§ **EXERCISE REQUIREMENTS**
Copy out all of the data that follows, exactly as it appears.

Collected data:

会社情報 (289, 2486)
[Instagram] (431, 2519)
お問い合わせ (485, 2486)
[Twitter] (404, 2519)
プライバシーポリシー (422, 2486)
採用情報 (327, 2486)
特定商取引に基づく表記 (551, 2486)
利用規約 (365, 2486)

§ **SOLVED EXERCISE**
会社情報 (289, 2486)
[Instagram] (431, 2519)
お問い合わせ (485, 2486)
[Twitter] (404, 2519)
プライバシーポリシー (422, 2486)
採用情報 (327, 2486)
特定商取引に基づく表記 (551, 2486)
利用規約 (365, 2486)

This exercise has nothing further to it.